Hardening is a heat treatment used on ferrous metals to improve mechanical properties. Austemperating involves heating metal to an austenitic state, cooling it in a salt bath, and maintaining it at a specific temperature. The process produces bainite or ausferrite, which are stronger and more wear-resistant than martensite. The process was patented in 1933 but only became cost-effective in the 1960s.
Hardening is a form of heat treatment used on ferrous metals, such as iron and steel, to improve the mechanical properties of the metal. The metal is heated to an austenitic state and then cooled rapidly, or cooled, but kept at a high enough temperature to prevent martensite from forming for an extended period. Tempered metals have higher strength, toughness, and resistance to distortion, wear, and hydrogen embrittlement, and are often used in machine parts.
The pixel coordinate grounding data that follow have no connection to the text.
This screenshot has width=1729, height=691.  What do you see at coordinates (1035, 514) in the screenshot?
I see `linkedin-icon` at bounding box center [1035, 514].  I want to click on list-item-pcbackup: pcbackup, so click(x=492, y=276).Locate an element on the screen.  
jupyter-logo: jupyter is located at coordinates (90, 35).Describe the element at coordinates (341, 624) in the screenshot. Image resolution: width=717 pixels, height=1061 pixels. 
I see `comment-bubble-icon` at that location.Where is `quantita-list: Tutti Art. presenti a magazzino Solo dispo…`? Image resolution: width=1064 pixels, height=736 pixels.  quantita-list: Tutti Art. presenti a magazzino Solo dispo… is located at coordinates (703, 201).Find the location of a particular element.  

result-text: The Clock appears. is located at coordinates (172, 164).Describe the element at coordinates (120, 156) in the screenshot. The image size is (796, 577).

In the first part of the austemperating process, the metal is heated to a temperature between 1.350° F (about 732° C) and 2.462° F (about 1.394° C). This causes it to undergo a phase transition which modifies the crystalline structure where the iron atoms are arranged, transforming it into austenite. The austenite is then cooled, usually in a bath of molten nitrate salt, and cooled to a temperature between 459°F and 750°F (about 232°C and 399°C). It is then maintained at this temperature for a period of time ranging from a few minutes to several hours. The residence time of the metal in the salt bath and the precise temperatures used in both phases vary depending on the composition of the ferrous metal and the desired mechanical properties in the final product.
The austenite process differs from conventional heat treatment, which rapidly cools austenite in water or oil, usually to room temperature. This produces a form of steel called martensite. Martensite is quite hard but very brittle and requires further heat treatment, a process called tempering, to become ductile enough to be used.
Generally, the result of the autemperature depends on the material used. Hardened steel becomes a form of steel called bainite, which is more ductile than martensite and requires no additional tempering. It is also stronger, tougher and more wear resistant for a given hardness than martensitic steels. Austempered ductile iron results in a structure called ausferrite, which has greater strength relative to its ductility than products of standard heat treatment.
The austemperature process was patented by EC Bain and ES Davenport in 1933. It produced high quality steel, but the process was originally quite expensive and not cost effective for most uses. This limited their use to producing high-performance parts that required extreme toughness and resistance to distortion, such as gun components. It was not until the 1960s, when technological advances in steelmaking greatly reduced production costs, that austemperature became an economically viable means of producing steel for large-scale commercial use.